Dataset extract
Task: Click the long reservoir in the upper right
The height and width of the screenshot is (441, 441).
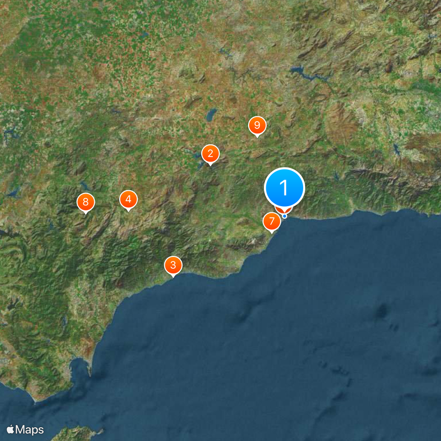Action: click(309, 73)
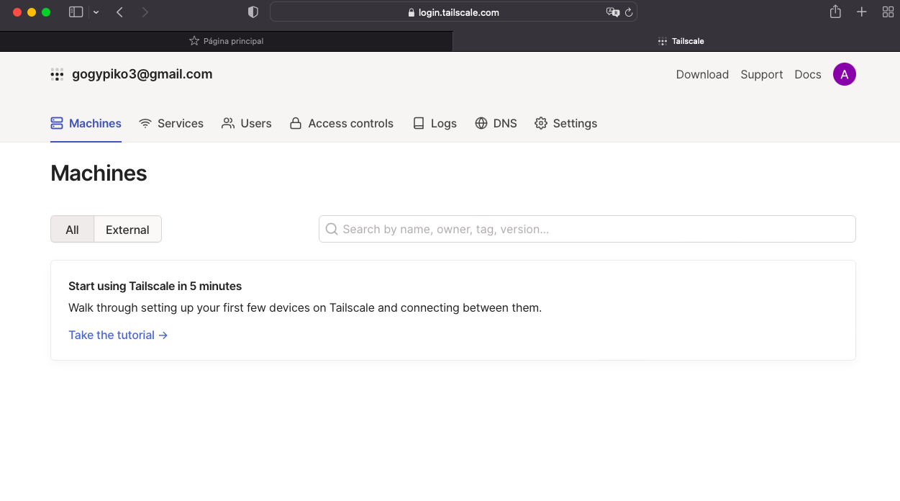The height and width of the screenshot is (501, 900).
Task: Reload the page with refresh icon
Action: 629,12
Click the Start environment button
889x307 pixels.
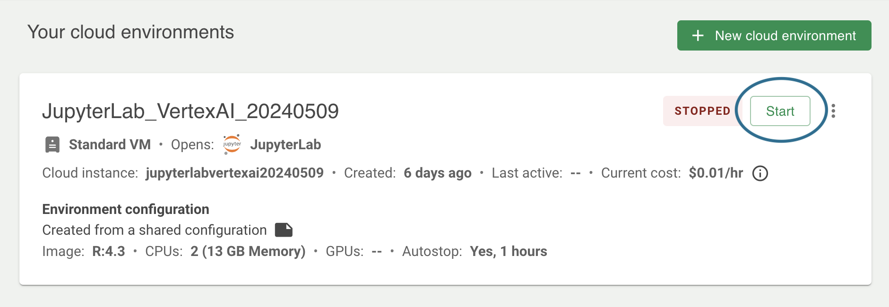(780, 111)
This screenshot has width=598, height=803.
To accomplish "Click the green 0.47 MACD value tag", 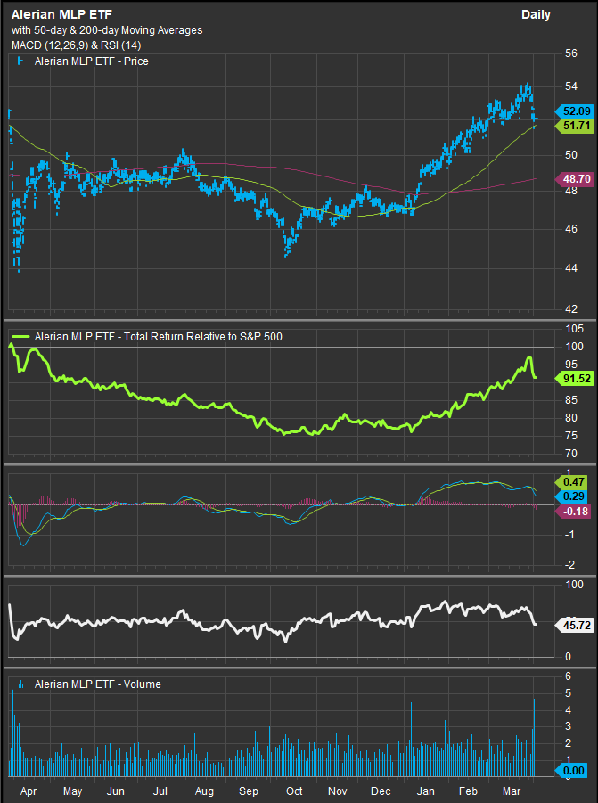I will point(571,480).
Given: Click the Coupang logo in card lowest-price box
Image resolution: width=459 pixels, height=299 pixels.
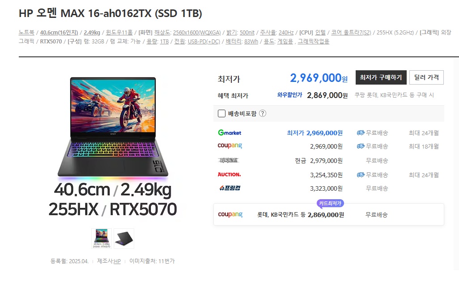Looking at the screenshot, I should click(x=230, y=214).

Your assignment
With the pictures left out, give again exactly the lines from the one with "Image resolution: width=459" through the end of the data, both included.

Exercise solution
Image resolution: width=459 pixels, height=299 pixels.
Looking at the screenshot, I should click(x=230, y=214).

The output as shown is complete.